今日だけは五輪より「終戦」! 我々は「権力と対峙する覚悟」を持とう!
【16日(火)、17日(水)のブログはお盆休み】

 今日15日は71年目の終戦記念日。今日の日記は、少し長くなるが、我慢して読んでくれ。

 今年はリオ五輪のニュースがいっぱいで、新聞、テレビの「終戦もの」「平和もの」が激減。極右の安倍政権には好都合らしい。日本人が「戦争」を忘れる間に、平和憲法を変えよう!と彼らは画策している。

 そんな中で、14日、見るべき、読むべき「終戦もの」を見つけたので紹介したい。

 一つはBS・TBSで午後1時から2時間に亘って放送された「8・15 玉音放送を死守せよ~異なる目的のために 命をかけた2人~」(実は11年前に放送されたものの再放送)

 71年前の1945年8月14日から15日にかけ宮城(現皇居)周辺ではクーデターが起ころうとしていた。日本の降伏を阻止しよう!と一部将校が企てた「宮城事件」。(歴史研究家・半藤一利さんの「日本のいちばん長い日」にも詳しい)

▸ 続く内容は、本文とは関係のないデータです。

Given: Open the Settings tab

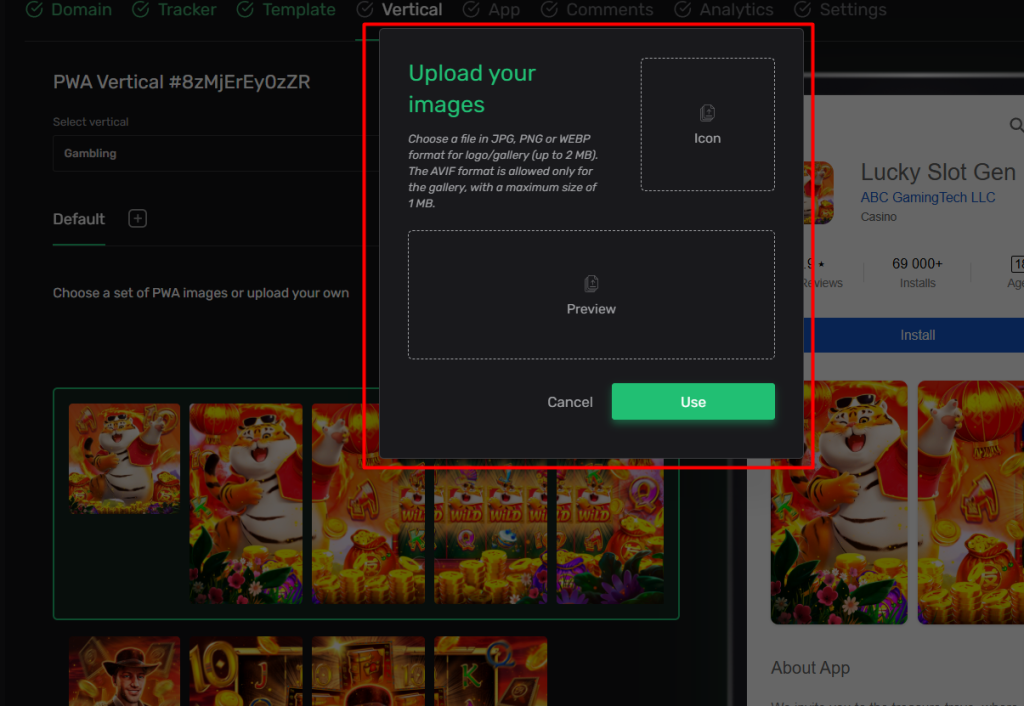Looking at the screenshot, I should click(x=852, y=10).
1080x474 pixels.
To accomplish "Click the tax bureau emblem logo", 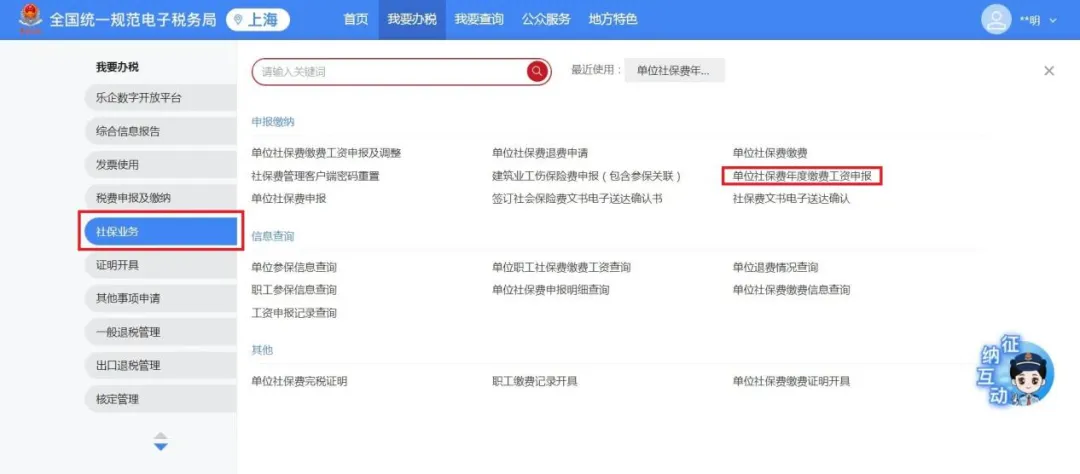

 その日、内幸町の日本放送協会に二人の「立場の違う男」がいた。玉音放送を死守した男・柳澤恭雄NHK報道副部長(当時35)と、玉音放送を奪取しにいった男・小田敏生近衛連隊歩兵師団中隊長(当時26)。

 協会内にいた柳澤は、将校に銃を突きつけられたまま「日本国民に嘘をつき続けたことを悔い、死んでも終戦の玉音を放送する」ことだけを考え、外にいた小田は120人の歩兵隊を指揮し「一億総決起を信じて、玉音放送阻止を目指す」ことだけを使命と考え、銃を構えていた。

 その緊迫の1日。そして、ここに至るまでの軍部の暴走。無力の放送人。

 二人が経験した「国家が国民の思考を奪ってゆく過程」「メディアが戦争に加担していく過程」を通じて、戦争が如何にバカバカしいものであるか!を検証している。

 「軍部は国民のことなど考えたこともない」という証言に愕然とする。事実だけを報じた、素晴らしい作品だった。

 もう一つは、東京新聞の「戦争と新聞」と題する社説である。

 戦時中、新聞は、大本営発表の誤った情報を垂れ流し、真実を伝えなかった。新聞も軍部に加担した。

 そんな中で、真実を伝えようとした新聞人がいた。東京新聞の「社説」は、その一人を取り上げている。

 (1972年刊行された「中日新聞三十年史」に詳しいらしいが)東京新聞の社説をそのまま引用させてもらう。

 

 ドイツ降伏後、日本への空襲が激しさを増す中、富塚清東大教授が書いた「日本は必ず敗(ま)ける」と題する評論が配信されます。その理由を理路整然と挙げ「一刻も早く戦争を終結させ、日本と日本民族の存続を図らなければならない」との論旨です。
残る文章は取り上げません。